The impression George has made in his three short years is formidable – from Billericay to Bolton, mums are queuing up to swipe Rachel Riley dungarees and anxiously perfecting the partings of their sons’ hair.
But today the young prince is turning three – and as everyone’s favourite royal baby becomes a royal toddler, he’s sure to start stepping away from the 1940s baby look that has made him such a sartorial star.
So can an older gent capture the magic of Prince George, or is his particular brand of sprezzatura best left to children? Against my better judgement, I decided to try and find out.
It turns out it isn’t that easy to ape George’s effortless look – either he has his outfits tailor-made, or the clothes he opts for aren’t meant to be worn by adults.

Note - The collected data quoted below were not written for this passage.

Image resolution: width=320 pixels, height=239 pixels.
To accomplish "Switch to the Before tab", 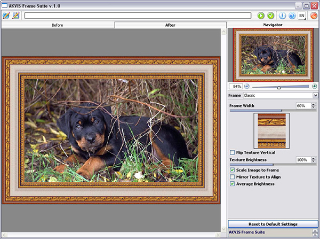I will pos(57,25).
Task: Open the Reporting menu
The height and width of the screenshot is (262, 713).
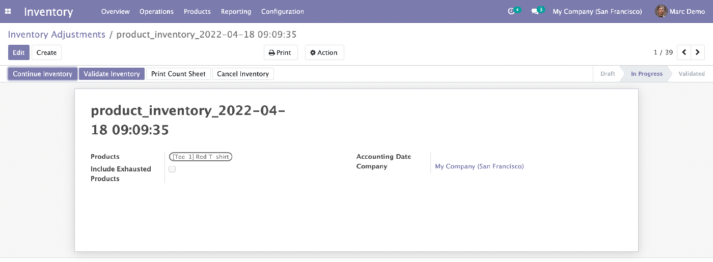Action: (236, 11)
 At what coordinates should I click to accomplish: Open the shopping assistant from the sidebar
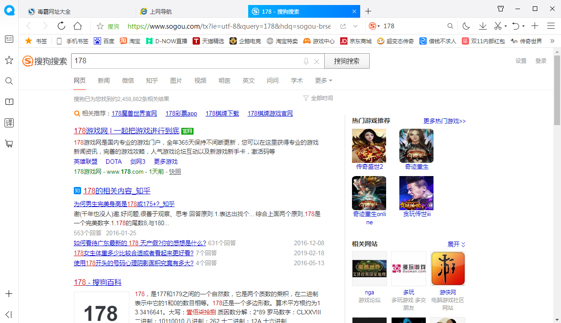pyautogui.click(x=9, y=144)
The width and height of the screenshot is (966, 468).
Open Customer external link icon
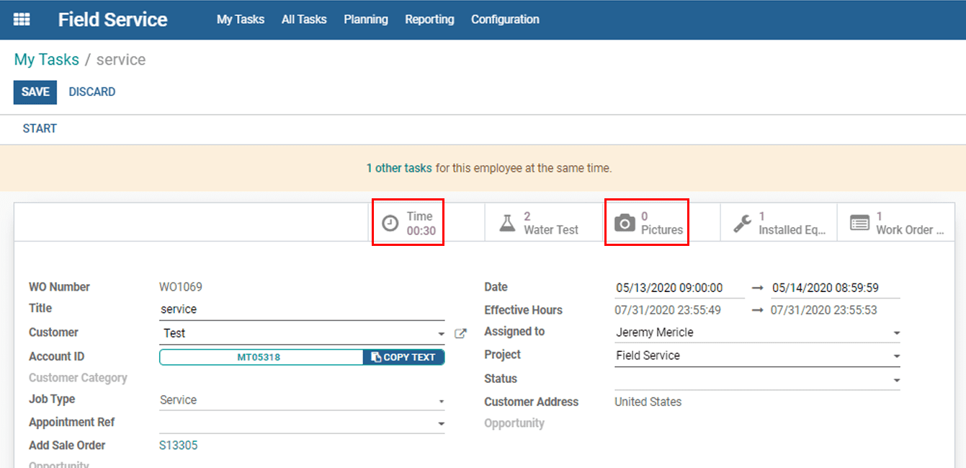tap(460, 334)

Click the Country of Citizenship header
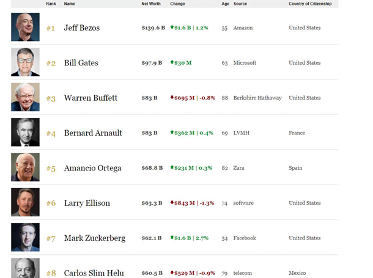pyautogui.click(x=310, y=4)
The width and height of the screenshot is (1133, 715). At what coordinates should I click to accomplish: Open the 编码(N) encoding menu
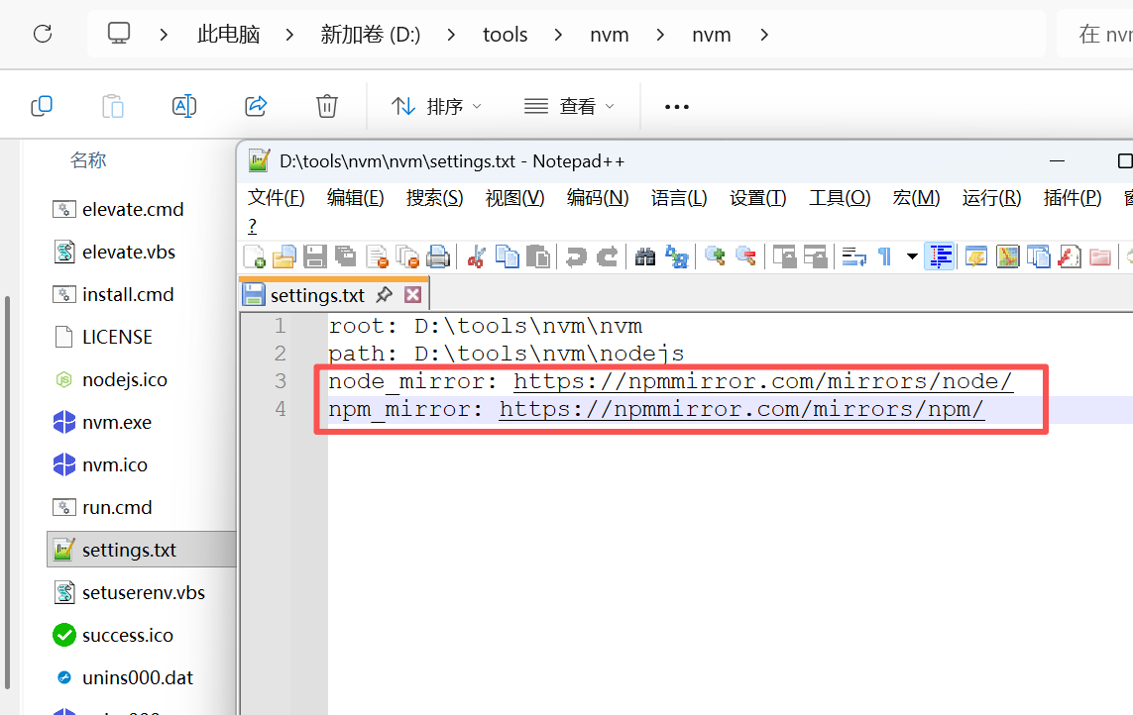[x=597, y=198]
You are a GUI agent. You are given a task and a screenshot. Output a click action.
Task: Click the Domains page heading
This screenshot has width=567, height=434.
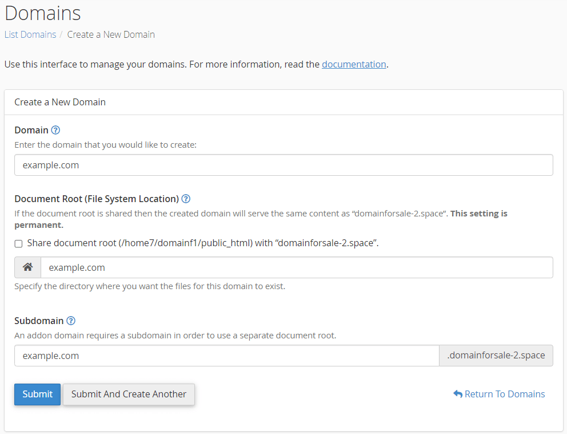coord(42,13)
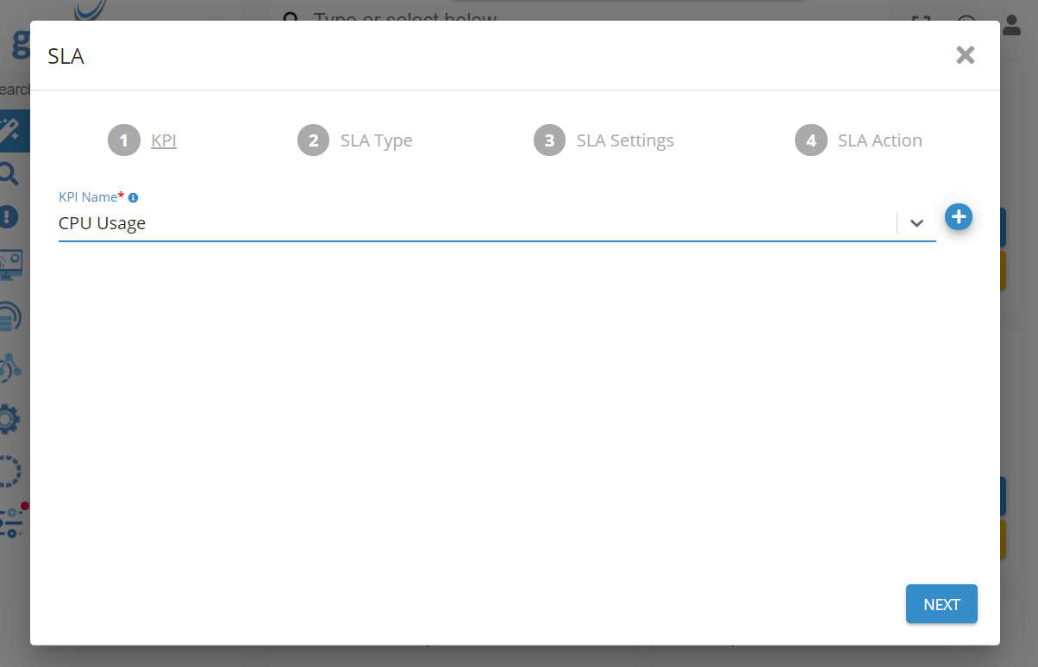Click the CPU Usage KPI Name field

pyautogui.click(x=474, y=223)
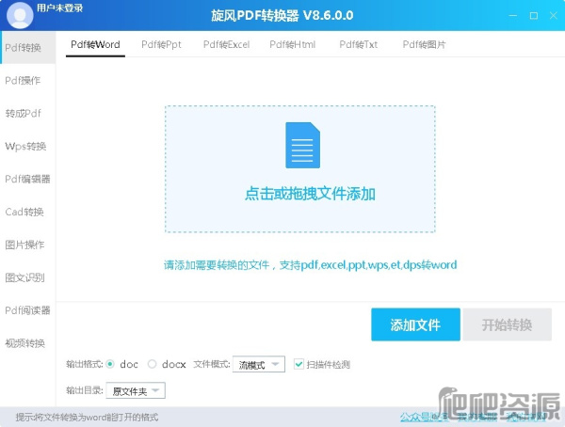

I’m assuming it’s the former.
I’d been in and out of at least ten shops before I’d found some suitable garms, and even then the only knee-high socks I could get were a children’s size 12.
Regardless, one crudely scissored V-neck jumper later, I was ready to go. The work day finished, and I headed to the office toilets to get changed.
The outfit I’d chosen was, of course, George’s iconic first official photoshoot. It sums up everything about the young royal’s inimitable style – the charm, those socks, that winning smile – although I unfortunately couldn’t find a jumper in my size with soldiers knitted onto it.
I was met with baffled looks from the people in my office building when I emerged, although I was more concerned with the heat. For a child with a July birthday, George doesn’t half dress warmly, and the fact I’d chosen one of the hottest days of the year to wear a sweater vest meant I was already suffering.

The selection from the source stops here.